▸ **WORK REQUEST**
What lines in the entries hold the string "computer"? List them.
MATERIAL TO PROCESS section start
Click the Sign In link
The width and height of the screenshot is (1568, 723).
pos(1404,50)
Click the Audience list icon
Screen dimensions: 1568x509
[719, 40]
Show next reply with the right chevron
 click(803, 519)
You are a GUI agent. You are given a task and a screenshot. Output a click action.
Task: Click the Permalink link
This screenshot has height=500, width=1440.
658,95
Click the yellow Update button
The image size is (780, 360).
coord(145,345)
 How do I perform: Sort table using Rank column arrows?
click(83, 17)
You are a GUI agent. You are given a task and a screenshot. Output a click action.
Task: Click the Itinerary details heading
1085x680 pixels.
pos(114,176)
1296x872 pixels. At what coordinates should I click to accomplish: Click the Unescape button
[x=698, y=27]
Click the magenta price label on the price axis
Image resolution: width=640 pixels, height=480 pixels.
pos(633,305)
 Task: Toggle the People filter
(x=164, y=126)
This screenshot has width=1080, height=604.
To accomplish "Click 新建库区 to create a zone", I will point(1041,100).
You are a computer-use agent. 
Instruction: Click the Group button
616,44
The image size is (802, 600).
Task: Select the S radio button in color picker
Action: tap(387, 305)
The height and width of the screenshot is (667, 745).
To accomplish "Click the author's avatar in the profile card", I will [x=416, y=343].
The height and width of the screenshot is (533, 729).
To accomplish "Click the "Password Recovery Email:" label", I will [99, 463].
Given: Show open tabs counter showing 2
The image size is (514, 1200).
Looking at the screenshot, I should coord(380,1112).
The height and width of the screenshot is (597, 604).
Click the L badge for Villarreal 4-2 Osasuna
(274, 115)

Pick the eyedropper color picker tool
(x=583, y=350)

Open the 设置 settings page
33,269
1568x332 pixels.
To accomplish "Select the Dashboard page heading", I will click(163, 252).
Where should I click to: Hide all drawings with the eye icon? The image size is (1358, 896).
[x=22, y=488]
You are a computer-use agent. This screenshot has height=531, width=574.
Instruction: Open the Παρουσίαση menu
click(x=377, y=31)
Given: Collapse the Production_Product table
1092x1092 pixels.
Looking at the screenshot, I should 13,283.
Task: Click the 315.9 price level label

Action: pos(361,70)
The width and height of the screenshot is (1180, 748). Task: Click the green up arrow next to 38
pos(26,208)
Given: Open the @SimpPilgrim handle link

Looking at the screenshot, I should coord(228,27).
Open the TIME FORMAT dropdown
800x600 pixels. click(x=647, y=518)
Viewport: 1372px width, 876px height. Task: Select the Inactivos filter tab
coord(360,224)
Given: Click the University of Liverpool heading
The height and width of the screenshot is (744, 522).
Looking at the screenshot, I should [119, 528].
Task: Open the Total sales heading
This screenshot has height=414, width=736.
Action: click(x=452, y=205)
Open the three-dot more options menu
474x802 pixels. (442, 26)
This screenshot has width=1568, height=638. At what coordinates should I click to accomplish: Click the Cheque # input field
MATERIAL TO PROCESS section end
▸ **EXERCISE RESPONSE**
You are a computer-use agent. 
You are a computer-use agent. This screenshot has height=531, width=574.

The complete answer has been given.